Transcribe every line of the entries exactly.
---+---
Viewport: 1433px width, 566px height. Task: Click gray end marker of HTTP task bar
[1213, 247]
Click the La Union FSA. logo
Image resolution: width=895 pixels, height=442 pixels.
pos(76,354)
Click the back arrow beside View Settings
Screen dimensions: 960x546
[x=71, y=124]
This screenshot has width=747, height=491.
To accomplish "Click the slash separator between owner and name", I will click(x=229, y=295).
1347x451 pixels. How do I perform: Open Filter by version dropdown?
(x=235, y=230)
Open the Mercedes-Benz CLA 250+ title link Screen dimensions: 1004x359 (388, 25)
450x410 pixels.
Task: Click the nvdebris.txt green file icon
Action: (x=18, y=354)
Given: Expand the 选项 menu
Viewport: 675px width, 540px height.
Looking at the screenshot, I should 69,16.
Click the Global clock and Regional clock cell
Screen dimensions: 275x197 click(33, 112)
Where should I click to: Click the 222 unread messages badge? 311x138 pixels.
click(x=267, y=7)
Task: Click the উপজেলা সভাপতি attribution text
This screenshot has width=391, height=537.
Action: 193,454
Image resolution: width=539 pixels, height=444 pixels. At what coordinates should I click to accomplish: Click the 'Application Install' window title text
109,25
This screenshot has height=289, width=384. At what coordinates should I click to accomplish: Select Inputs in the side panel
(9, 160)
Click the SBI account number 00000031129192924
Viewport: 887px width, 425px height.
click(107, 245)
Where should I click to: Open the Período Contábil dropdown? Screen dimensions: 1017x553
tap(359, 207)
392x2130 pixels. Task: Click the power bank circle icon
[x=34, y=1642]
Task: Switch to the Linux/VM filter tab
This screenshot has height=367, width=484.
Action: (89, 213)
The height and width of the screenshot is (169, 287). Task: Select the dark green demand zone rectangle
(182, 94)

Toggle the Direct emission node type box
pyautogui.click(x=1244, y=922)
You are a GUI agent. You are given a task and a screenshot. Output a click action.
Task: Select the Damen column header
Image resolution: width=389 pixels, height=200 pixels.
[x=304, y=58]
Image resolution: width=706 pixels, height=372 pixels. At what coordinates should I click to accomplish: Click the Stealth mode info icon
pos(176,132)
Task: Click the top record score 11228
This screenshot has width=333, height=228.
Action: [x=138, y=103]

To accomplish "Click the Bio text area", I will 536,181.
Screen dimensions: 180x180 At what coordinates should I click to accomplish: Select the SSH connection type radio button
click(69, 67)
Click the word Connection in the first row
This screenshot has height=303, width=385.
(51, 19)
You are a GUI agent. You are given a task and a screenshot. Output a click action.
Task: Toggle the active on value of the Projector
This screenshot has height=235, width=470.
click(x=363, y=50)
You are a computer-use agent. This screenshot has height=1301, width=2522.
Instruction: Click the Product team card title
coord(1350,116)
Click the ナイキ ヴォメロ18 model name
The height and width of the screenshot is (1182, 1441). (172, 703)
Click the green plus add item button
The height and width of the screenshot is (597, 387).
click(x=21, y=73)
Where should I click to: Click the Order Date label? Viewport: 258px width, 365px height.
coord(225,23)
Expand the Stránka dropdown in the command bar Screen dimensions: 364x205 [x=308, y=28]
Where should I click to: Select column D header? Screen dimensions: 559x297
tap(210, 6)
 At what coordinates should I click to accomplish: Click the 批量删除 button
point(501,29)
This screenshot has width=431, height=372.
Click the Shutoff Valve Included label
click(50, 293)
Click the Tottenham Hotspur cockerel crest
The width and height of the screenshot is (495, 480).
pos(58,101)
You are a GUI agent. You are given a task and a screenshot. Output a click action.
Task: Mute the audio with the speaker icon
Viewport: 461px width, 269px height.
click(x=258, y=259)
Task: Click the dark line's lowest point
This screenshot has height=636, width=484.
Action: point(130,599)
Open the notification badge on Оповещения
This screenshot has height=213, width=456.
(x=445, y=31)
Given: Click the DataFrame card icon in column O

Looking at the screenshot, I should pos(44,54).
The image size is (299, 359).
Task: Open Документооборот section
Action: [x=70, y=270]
---+---
TASK RESPONSE
Viewport: 1433px width, 566px height. Task: Click gray end marker of HTTP task bar
[1213, 247]
Click the La Union FSA. logo
Image resolution: width=895 pixels, height=442 pixels.
pos(76,354)
Click the back arrow beside View Settings
Screen dimensions: 960x546
[x=71, y=124]
This screenshot has width=747, height=491.
To accomplish "Click the slash separator between owner and name", I will click(x=229, y=295).
1347x451 pixels. How do I perform: Open Filter by version dropdown?
(x=235, y=230)
Open the Mercedes-Benz CLA 250+ title link Screen dimensions: 1004x359 (388, 25)
450x410 pixels.
Task: Click the nvdebris.txt green file icon
Action: (x=18, y=354)
Given: Expand the 选项 menu
Viewport: 675px width, 540px height.
Looking at the screenshot, I should 69,16.
Click the Global clock and Regional clock cell
Screen dimensions: 275x197 click(33, 112)
Where should I click to: Click the 222 unread messages badge? 311x138 pixels.
click(x=267, y=7)
Task: Click the উপজেলা সভাপতি attribution text
This screenshot has width=391, height=537.
Action: 193,454
Image resolution: width=539 pixels, height=444 pixels. At what coordinates should I click to accomplish: Click the 'Application Install' window title text
109,25
This screenshot has height=289, width=384. At what coordinates should I click to accomplish: Select Inputs in the side panel
(9, 160)
Click the SBI account number 00000031129192924
Viewport: 887px width, 425px height.
click(107, 245)
Where should I click to: Open the Período Contábil dropdown? Screen dimensions: 1017x553
tap(359, 207)
392x2130 pixels. Task: Click the power bank circle icon
[x=34, y=1642]
Task: Switch to the Linux/VM filter tab
This screenshot has height=367, width=484.
Action: (89, 213)
The height and width of the screenshot is (169, 287). Task: Select the dark green demand zone rectangle
(182, 94)

Toggle the Direct emission node type box
pyautogui.click(x=1244, y=922)
You are a GUI agent. You are given a task and a screenshot. Output a click action.
Task: Select the Damen column header
Image resolution: width=389 pixels, height=200 pixels.
[x=304, y=58]
Image resolution: width=706 pixels, height=372 pixels. At what coordinates should I click to accomplish: Click the Stealth mode info icon
pos(176,132)
Task: Click the top record score 11228
This screenshot has width=333, height=228.
Action: [x=138, y=103]

To accomplish "Click the Bio text area", I will 536,181.
Screen dimensions: 180x180 At what coordinates should I click to accomplish: Select the SSH connection type radio button
click(69, 67)
Click the word Connection in the first row
This screenshot has height=303, width=385.
(51, 19)
You are a GUI agent. You are given a task and a screenshot. Output a click action.
Task: Toggle the active on value of the Projector
This screenshot has height=235, width=470.
click(x=363, y=50)
You are a computer-use agent. This screenshot has height=1301, width=2522.
Instruction: Click the Product team card title
coord(1350,116)
Click the ナイキ ヴォメロ18 model name
The height and width of the screenshot is (1182, 1441). (172, 703)
Click the green plus add item button
The height and width of the screenshot is (597, 387).
click(x=21, y=73)
Where should I click to: Click the Order Date label? Viewport: 258px width, 365px height.
coord(225,23)
Expand the Stránka dropdown in the command bar Screen dimensions: 364x205 [x=308, y=28]
Where should I click to: Select column D header? Screen dimensions: 559x297
tap(210, 6)
 At what coordinates should I click to accomplish: Click the 批量删除 button
point(501,29)
This screenshot has width=431, height=372.
Click the Shutoff Valve Included label
click(50, 293)
Click the Tottenham Hotspur cockerel crest
The width and height of the screenshot is (495, 480).
pos(58,101)
You are a GUI agent. You are given a task and a screenshot. Output a click action.
Task: Mute the audio with the speaker icon
Viewport: 461px width, 269px height.
click(x=258, y=259)
Task: Click the dark line's lowest point
This screenshot has height=636, width=484.
Action: point(130,599)
Open the notification badge on Оповещения
This screenshot has height=213, width=456.
(x=445, y=31)
Given: Click the DataFrame card icon in column O

Looking at the screenshot, I should pos(44,54).
The image size is (299, 359).
Task: Open Документооборот section
Action: [x=70, y=270]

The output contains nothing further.